Women's Satisfaction With Telehealth Services During The COVID-19 Pandemic: Cross-sectional Survey Study

Document Type

Journal Article

Publication Date



JMIR pediatrics and parenting








COVID-19; Perinatal; maternal-child health; patient outcome; pediatrics; pregnancy; telehealth; telemedicine; women's health


BACKGROUND: Since March 2020, the need to reduce patients' exposure to COVID-19 has resulted in a large-scale pivot to telehealth service delivery. Although studies report that pregnant women have been generally satisfied with their prenatal telehealth experiences during the pandemic, less is known about telehealth satisfaction among postpartum women.
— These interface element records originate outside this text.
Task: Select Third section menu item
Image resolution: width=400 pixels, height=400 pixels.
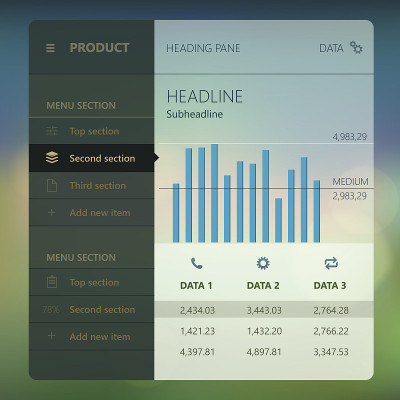Action: click(x=92, y=185)
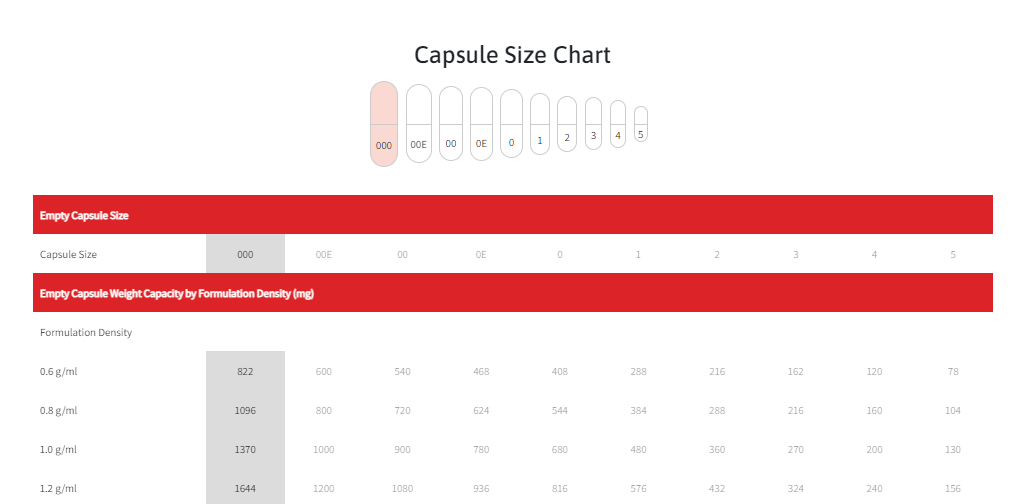The height and width of the screenshot is (504, 1015).
Task: Click the 1000 value in 1.0 g/ml row
Action: click(x=324, y=449)
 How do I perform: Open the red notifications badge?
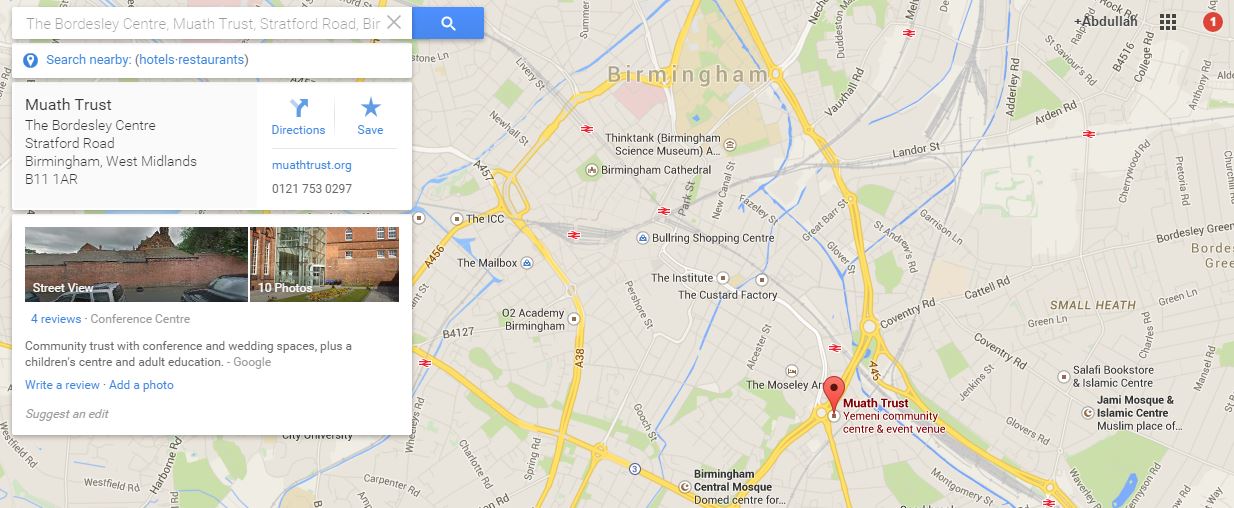click(x=1212, y=22)
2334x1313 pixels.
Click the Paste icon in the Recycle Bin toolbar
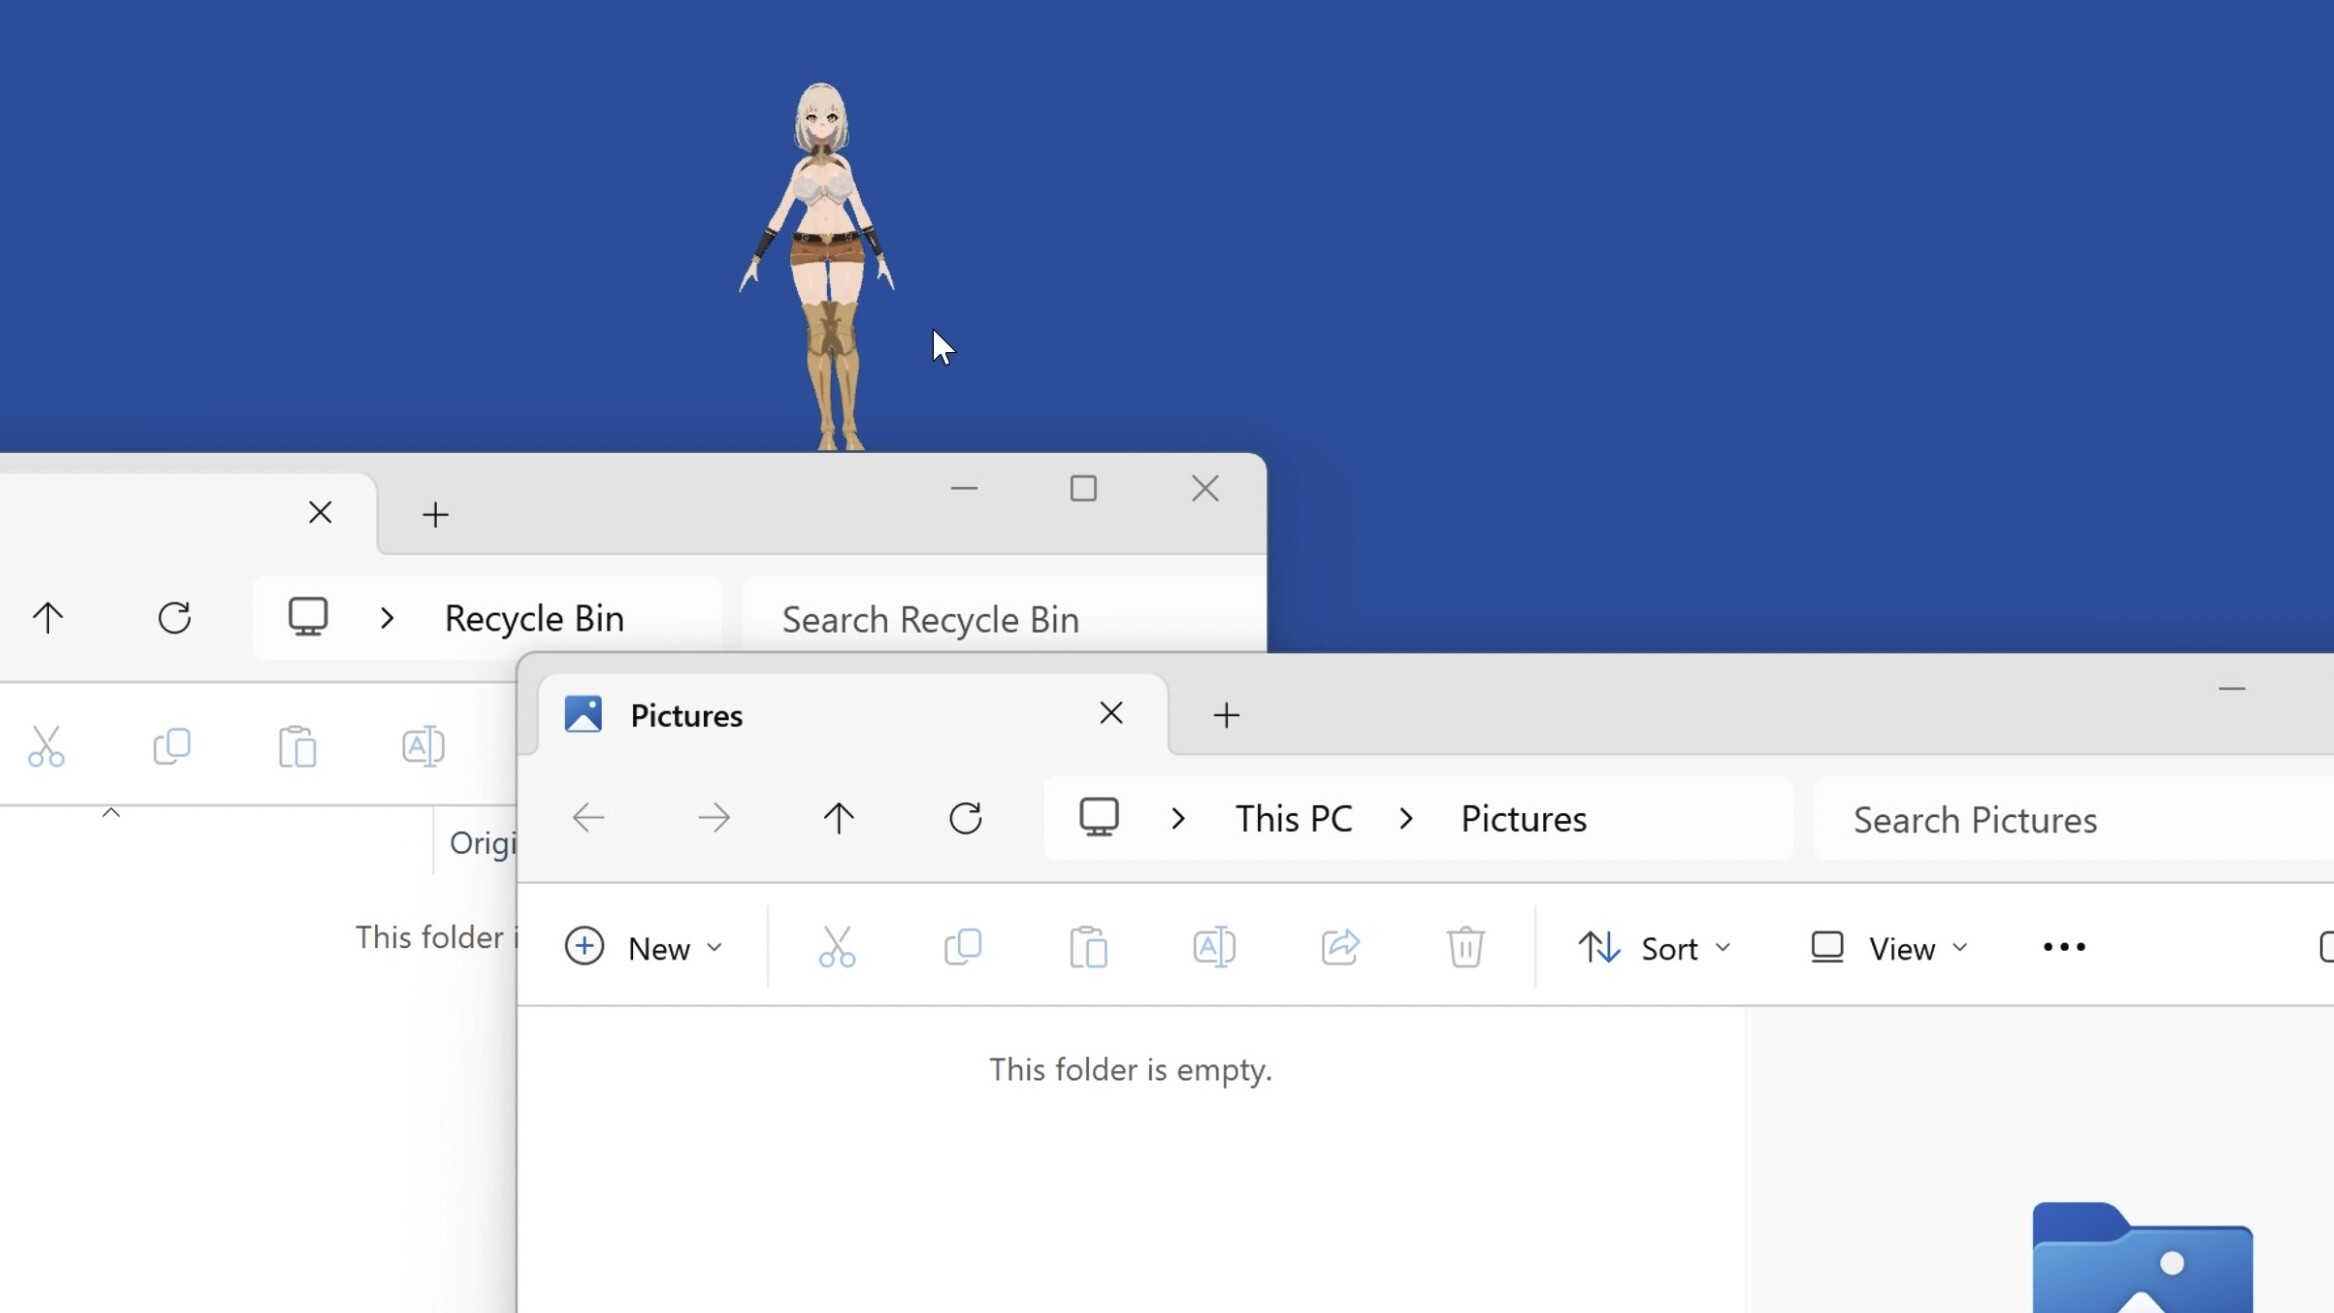click(297, 745)
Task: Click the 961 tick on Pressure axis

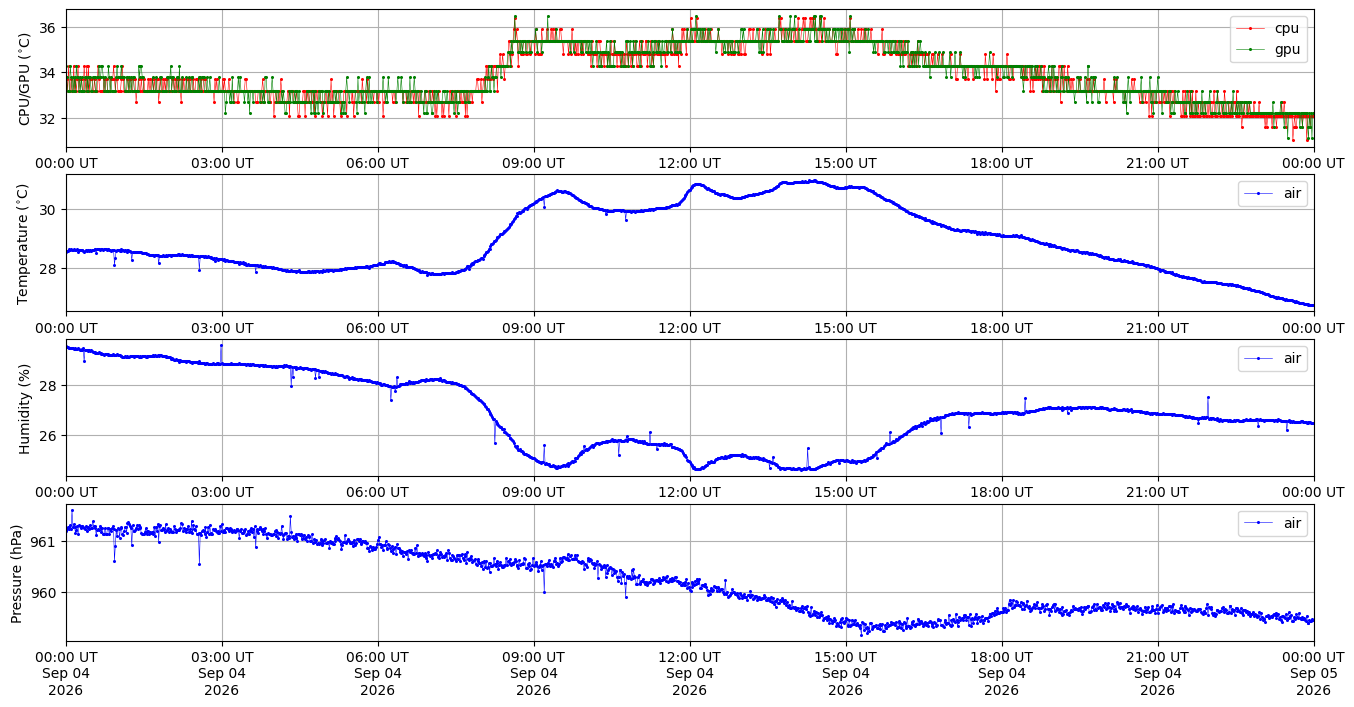Action: (47, 541)

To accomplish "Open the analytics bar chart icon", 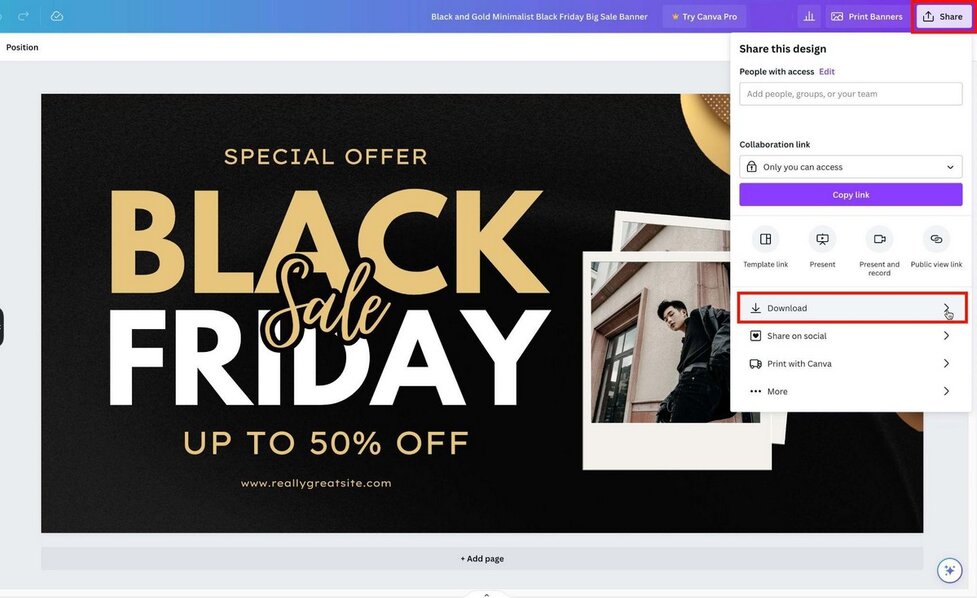I will (x=808, y=16).
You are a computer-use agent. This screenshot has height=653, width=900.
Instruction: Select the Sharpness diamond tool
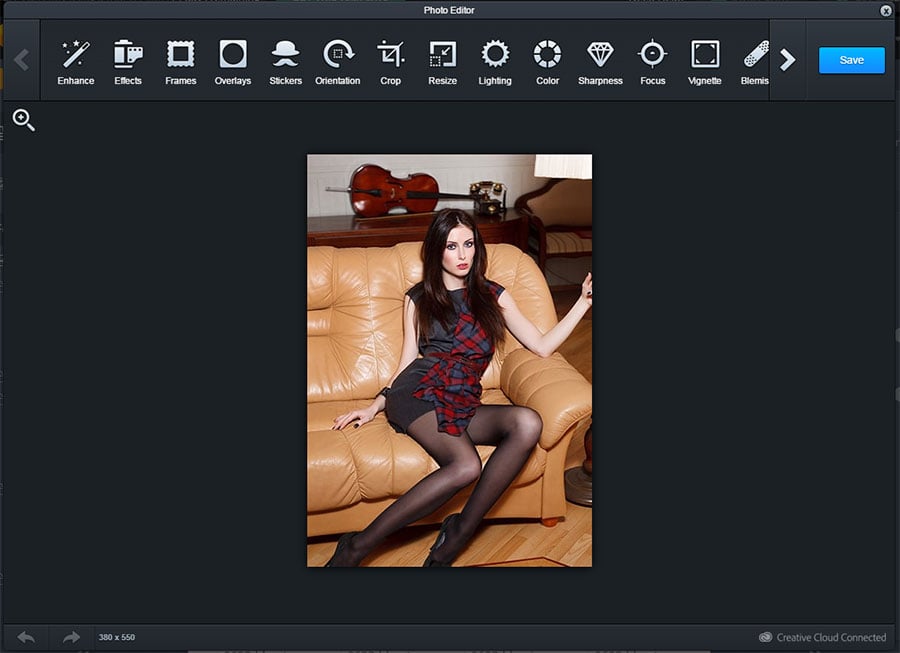[600, 61]
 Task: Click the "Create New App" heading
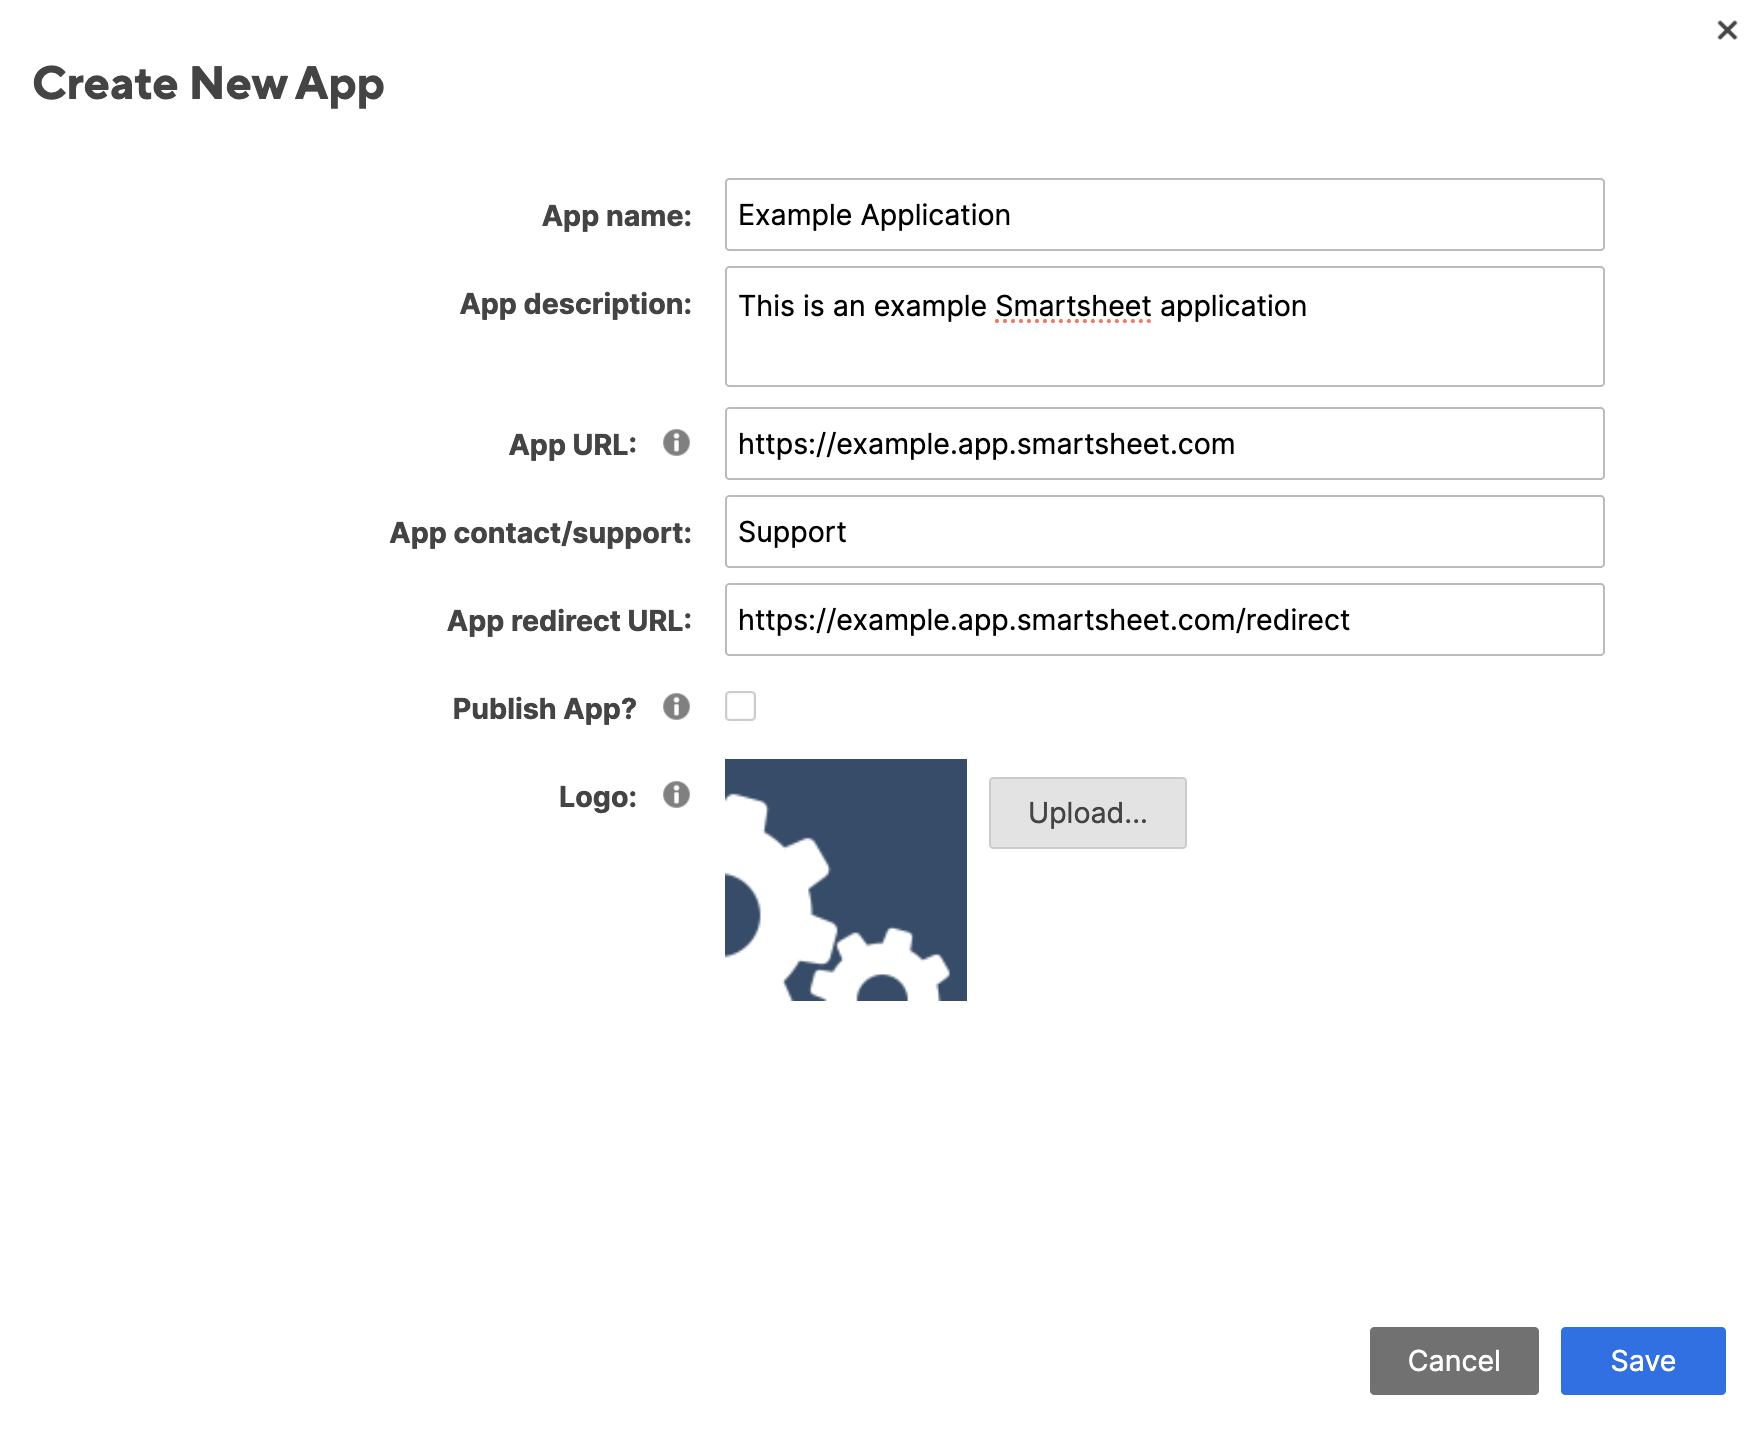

OBJECTIVE: This study examined telehealth satisfaction among both pregnant and recently pregnant women during the COVID-19 pandemic, to determine whether demographic factors (ie, race, age, marital status, education level, household income, and employment status) are associated with telehealth satisfaction in this population. METHODS: A web-based cross-sectional survey designed to capture data on health-related behaviors and health care experiences of pregnant and recently pregnant women in the United States was disseminated in Spring 2022. Eligible participants were at least 18 years old, identified as a woman, and were currently pregnant or had been pregnant in the last 3 years. RESULTS: In the final analytic sample of N=403, the mean telehealth satisfaction score was 3.97 (SD 0.66; score range 1-5). In adjusted linear regression models, being aged 35-44 years (vs 18-24 years), having an annual income of ≥ US $100,000 (vs < US $50,000), and being recently (vs currently) pregnant were associated with greater telehealth satisfaction (P≤.049). CONCLUSIONS: Although perinatal women are generally satisfied with telehealth, disparities exist. Specifically, being aged 18-24 years, having an annual income of < US $50,000, and being currently pregnant were associated with lower telehealth satisfaction. It is critical that public health policies or programs consider these factors, especially if the expanded use of telehealth is to persist beyond the pandemic.